** BEGIN PASSAGE SHOWN **

Pettitt: Yes it is, if it’s static, and you can’t manipulate it. You can even manipulate PDF now, can’t you? A static computer file belongs within the Gutenberg Parenthesis because it can’t be interfered with—it is contained; demarcated. That is the last form of the book, I think.
DS: So you’re saying anything can be hacked?
Pettitt: No I’m saying if it’s unhackable, it’s still a book. Books are unhackable. Most digital files can be hacked, and they belong to the new age, just like memories.
DS: The interesting thing about the theory is that, projecting out, we’re not looking at just new ways of communications, but new ways of being, new ways of organizing society, right?
Pettitt: History shows the changes in the one are normally accompanied by changes of the other levels as well. There are those that say it’s the media technology that causes the other changes. I’m not quite there yet, but so far they’ve been synchronized.
DS: And you’re saying essentially that people will be searching for authority? Authoritative hierarchical structures will return because that was a component of pre-Gutenberg society.
Sauerberg: Authorities returning as a problem as something that people are aware of, rather than something people take for granted and place in books.
Pettitt: There was a time when the book was an authority in itself, so that you didn’t need to worry about the other authority.
DS: With the book what do we get? We get the Scientific Revolution, we get the Enlightenment, we got universities and we got democracy. We got the Declaration of Independence, and Freud and everyone else. Before the parenthesis what did we have? We had the Dark Ages. With the destruction of this apparatus, is that what we get?
Pettitt: Quite possibly. We may be surfing to serfdom; to a digital feudalism.
Sauerberg: But perhaps we get diversity, first and foremost.
DS: What’s the public today in this new environment?
Pettitt: The question itself is ultimately inconceivable. The question is parenthetical. Distinguishing between the publisher who produces and the public who receives, that in itself is a categorization, which will decay in the new circumstances because we’re in an era where the boundaries between the journalists and the public are decaying.

** END PASSAGE SHOWN **
** BEGIN DATA SECTION **

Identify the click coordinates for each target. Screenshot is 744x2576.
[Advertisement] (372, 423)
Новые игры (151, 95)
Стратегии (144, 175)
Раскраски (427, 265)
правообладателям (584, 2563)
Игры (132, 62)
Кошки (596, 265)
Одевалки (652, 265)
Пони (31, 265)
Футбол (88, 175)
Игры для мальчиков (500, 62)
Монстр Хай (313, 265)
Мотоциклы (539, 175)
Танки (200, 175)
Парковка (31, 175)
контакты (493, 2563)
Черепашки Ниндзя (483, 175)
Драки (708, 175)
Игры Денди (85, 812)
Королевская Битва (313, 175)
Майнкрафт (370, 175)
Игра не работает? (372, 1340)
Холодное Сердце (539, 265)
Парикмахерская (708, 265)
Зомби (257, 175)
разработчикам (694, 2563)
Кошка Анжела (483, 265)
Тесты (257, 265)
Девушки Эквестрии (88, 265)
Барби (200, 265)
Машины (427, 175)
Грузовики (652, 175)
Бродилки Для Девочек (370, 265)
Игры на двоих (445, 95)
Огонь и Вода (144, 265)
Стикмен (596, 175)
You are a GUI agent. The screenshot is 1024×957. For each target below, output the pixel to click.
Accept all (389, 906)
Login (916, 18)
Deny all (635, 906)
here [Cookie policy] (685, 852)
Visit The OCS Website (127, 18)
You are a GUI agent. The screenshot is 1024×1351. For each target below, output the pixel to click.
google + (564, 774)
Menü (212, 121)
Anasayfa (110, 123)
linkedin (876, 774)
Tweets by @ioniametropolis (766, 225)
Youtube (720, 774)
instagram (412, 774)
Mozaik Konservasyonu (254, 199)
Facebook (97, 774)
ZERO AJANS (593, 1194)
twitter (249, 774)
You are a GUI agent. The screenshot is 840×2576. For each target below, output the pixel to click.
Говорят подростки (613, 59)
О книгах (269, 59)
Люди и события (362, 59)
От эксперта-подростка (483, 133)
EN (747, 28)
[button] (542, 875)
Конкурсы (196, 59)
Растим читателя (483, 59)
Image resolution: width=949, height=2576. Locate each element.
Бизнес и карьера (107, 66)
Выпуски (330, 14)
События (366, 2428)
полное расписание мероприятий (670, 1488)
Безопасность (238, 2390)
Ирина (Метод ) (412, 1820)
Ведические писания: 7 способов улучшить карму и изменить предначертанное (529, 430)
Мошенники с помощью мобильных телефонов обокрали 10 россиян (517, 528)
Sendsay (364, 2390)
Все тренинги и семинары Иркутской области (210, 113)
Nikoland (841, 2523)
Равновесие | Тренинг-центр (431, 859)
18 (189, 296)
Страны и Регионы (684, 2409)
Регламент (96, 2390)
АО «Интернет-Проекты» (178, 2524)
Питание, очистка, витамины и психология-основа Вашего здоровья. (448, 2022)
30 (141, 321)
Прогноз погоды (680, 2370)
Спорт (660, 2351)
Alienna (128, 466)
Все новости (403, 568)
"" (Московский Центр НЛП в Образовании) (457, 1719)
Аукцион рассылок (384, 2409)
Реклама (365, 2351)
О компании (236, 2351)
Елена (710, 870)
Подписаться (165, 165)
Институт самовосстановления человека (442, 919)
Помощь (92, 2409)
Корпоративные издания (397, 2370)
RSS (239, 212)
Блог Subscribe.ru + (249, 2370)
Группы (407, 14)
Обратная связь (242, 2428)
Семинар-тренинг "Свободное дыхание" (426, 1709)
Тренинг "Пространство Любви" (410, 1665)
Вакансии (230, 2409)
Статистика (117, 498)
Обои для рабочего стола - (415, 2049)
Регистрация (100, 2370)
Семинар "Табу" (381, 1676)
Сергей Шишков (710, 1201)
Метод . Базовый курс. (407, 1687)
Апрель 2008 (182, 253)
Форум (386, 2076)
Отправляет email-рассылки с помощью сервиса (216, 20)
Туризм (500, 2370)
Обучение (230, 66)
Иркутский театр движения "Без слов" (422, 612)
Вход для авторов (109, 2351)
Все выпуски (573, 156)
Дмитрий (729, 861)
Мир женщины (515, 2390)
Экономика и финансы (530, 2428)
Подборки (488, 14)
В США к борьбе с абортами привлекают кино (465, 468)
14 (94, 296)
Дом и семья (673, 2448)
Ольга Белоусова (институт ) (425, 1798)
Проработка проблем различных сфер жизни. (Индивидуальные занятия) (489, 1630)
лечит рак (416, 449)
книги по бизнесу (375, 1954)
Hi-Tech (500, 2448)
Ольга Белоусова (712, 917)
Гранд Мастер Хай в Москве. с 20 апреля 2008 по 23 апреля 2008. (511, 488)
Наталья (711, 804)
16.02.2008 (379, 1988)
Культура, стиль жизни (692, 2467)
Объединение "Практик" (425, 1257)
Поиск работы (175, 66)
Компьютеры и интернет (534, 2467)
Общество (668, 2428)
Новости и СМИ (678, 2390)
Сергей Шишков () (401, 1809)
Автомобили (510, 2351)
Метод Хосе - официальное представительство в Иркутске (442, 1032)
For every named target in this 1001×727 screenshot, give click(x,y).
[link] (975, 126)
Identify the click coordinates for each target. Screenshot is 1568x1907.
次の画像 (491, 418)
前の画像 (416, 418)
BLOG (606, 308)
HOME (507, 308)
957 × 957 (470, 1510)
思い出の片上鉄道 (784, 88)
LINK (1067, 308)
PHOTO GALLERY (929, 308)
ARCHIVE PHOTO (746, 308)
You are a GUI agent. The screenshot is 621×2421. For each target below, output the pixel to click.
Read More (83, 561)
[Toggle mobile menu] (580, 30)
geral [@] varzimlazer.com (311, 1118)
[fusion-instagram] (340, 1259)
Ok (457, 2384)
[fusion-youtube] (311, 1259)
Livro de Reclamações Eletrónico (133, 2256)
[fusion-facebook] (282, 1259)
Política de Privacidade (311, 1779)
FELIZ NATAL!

** END DATA SECTION **

Quote the Gutenberg Parenthesis interview word for word, starting at "Pettitt: Yes it" and continuing up to and including "can be hacked?".

▶ SOLUTION FOR THIS EXERCISE:
Pettitt: Yes it is, if it’s static, and you can’t manipulate it. You can even manipulate PDF now, can’t you? A static computer file belongs within the Gutenberg Parenthesis because it can’t be interfered with—it is contained; demarcated. That is the last form of the book, I think.
DS: So you’re saying anything can be hacked?